HIV-infected subjects present increased levels of inflammatory cytokines and T cell activation in the peripheral blood despite suppressive combination antiretroviral therapy which renders them susceptible to premature aging. The purpose of the present work was to review existing evidence on the ways in which the anatomical and microbiological abnormalities of the gastrointestinal tract can represent a major cause of organ disease in HIV infection. We conducted a systematic review of the Pubmed database for articles published from 2014 to 2018. We included studies on inflammatory/activation biomarkers associated with cardiovascular and bone disease, neurocognitive impairment and serious non-AIDS events in HIV-infected subjects. We also included researches which linked peripheral inflammation/activation to the anatomical, immune and microbiological alterations of the gastrointestinal tract.

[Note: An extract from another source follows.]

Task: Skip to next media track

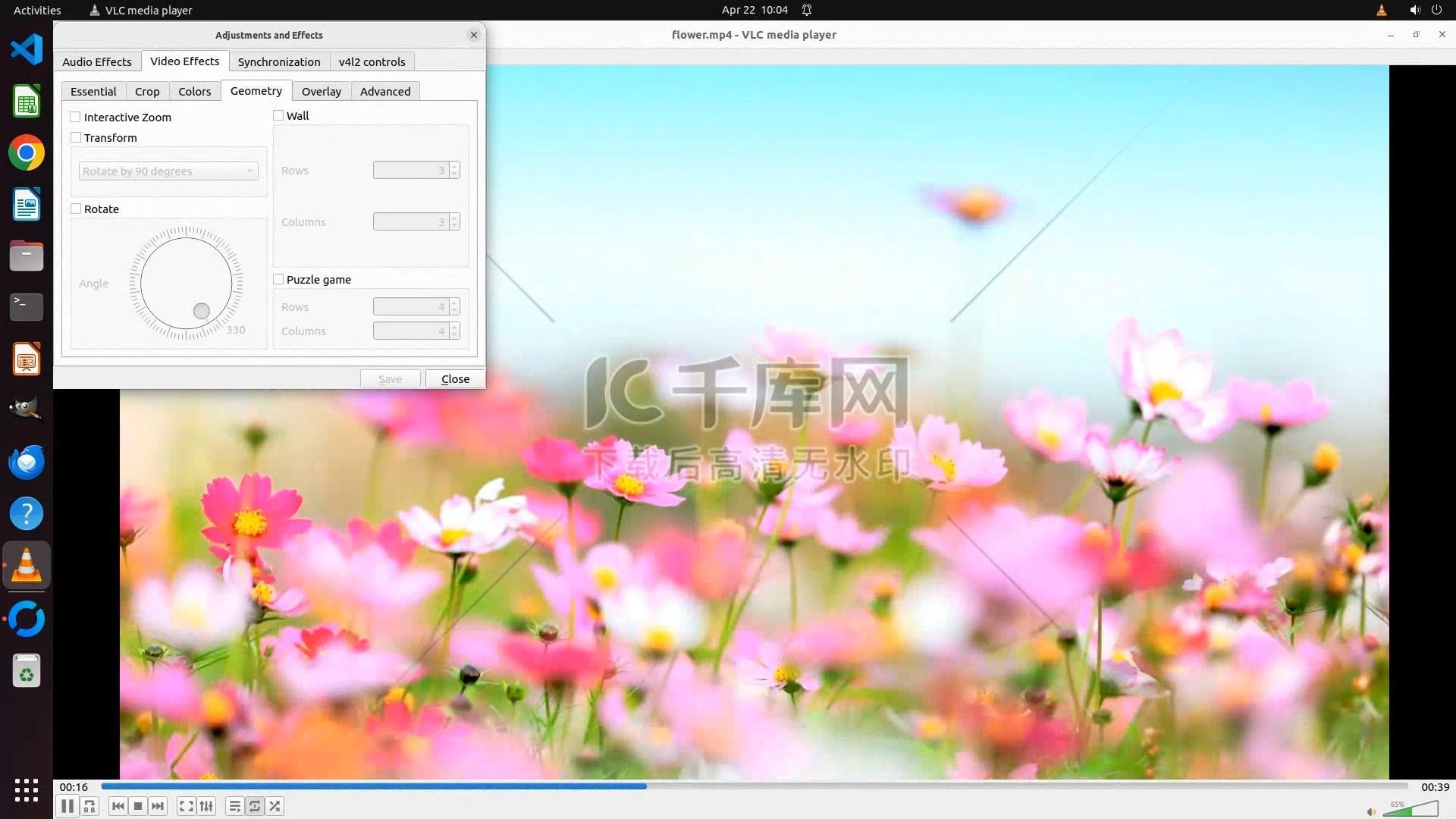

Recent literature data confirm the association between non-infectious comorbidities and inflammation in HIV infection which may be driven by gastrointestinal tract abnormalities, specifically microbial translocation and dysbiosis. Furthermore, there is mounting evidence on the possible role of metabolic functions of the microbiota in the pathogenesis of premature aging in the HIV-infected population. Biomarkers need to be validated for their use in the management of HIV infection. Compounds which counteract microbial translocation, inflammation and dysbiosis have been investigated as alternative therapeutic strategies in viro-suppressed HIV-infected individuals, but appear to have limited efficacy, probably due to the multifactorial pathogenesis of non-infectious comorbidities in this setting.